1 January 2021
The scale of the Gjerdrum landslide: a helicopter video
Tonight there is news that a body has been recovered from the site of the Gjerdrum landslide in Norway. This comes after search teams were able to access the site today to undertake the search for the missing people. With the discovery of a victim the number of missing people is now nine; there is still some hope that they might find survivors, but hopes are clearly fading given the combination of the weather and time.
I have often noted that people who have not been involved in these sorts of accidents find it hard to understand why rescues cannot occur more quickly.
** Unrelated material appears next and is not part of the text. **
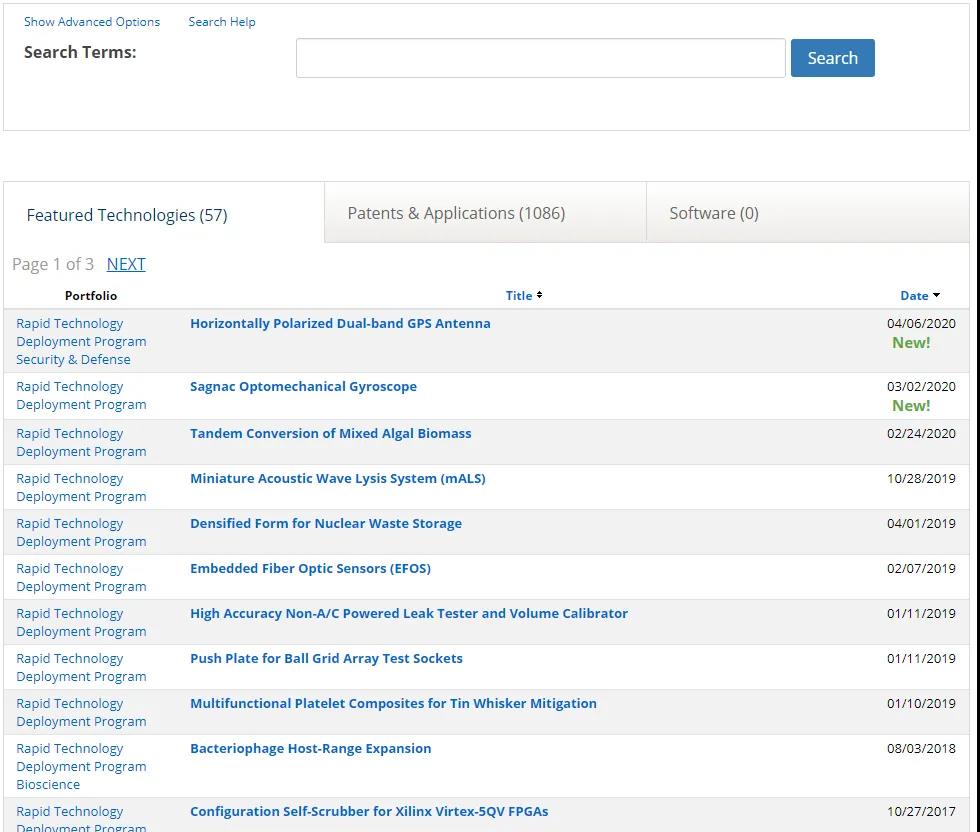
Task: Go to NEXT results page
Action: point(126,264)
In part this is of course the need to protect the rescuers – there are many documented examples in which secondary landslides have cost lives, sometimes of those brave people involved in the rescue operations. But this is also because the scale of the affected area can be very large, meaning that the search process is difficult.
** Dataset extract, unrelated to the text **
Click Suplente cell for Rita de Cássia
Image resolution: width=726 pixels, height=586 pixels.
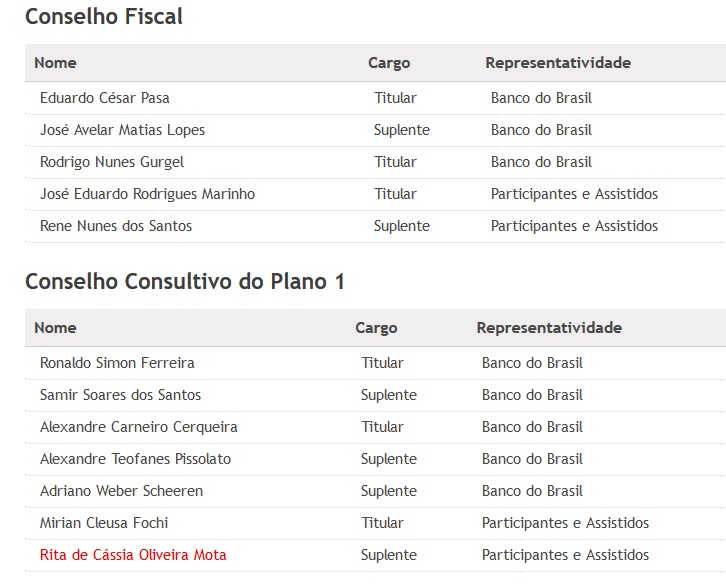coord(389,555)
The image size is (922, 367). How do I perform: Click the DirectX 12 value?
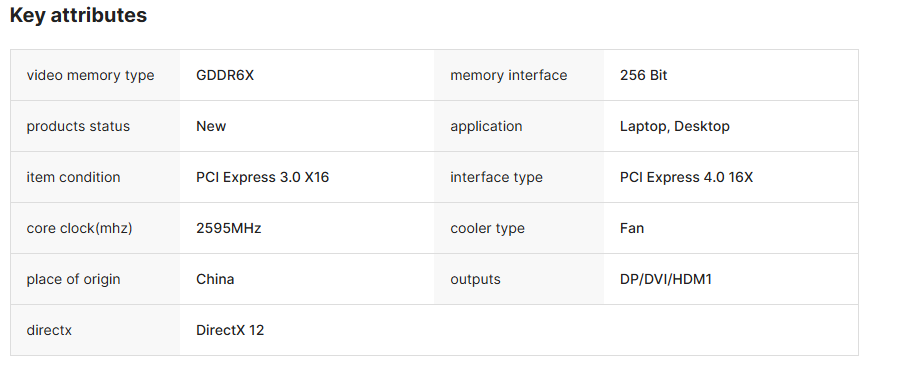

Both of these issues are in play here. This landslide site is very big indeed. Yesterday, NGI released a helicopter video taken of the landslide site. The video is quite long, but I recommend watching the whole thing. You will see that the landslide extends over a large distance, and is wide as well:-
The image below shows just a small part of the landslide mass that needs to be searched. Bear in mind too that the material is extremely weak, so moving around it will be very challenging. And of course at this time of year daylight in Norway is fleeting:-
Meanwhile, in other news:
- The search, which is being assisted by experts from Sweden, has been suspended for the night as it is too dangerous to work on the site in the dark;
- Small landslides are continuing to occur on the margins of the failure, with more properties likely to be lost;
- There are some reports that a second dog has been rescued from the site
Of course on these occasions our thoughts must go to those who are missing, and to their families – for them this will be unbearable. But also spare a thought for the rescue teams and for the technical experts who are working with them. They will be under immense pressure as this continues, in the full glare of the media. There are many victims of these events, some less obvious than others.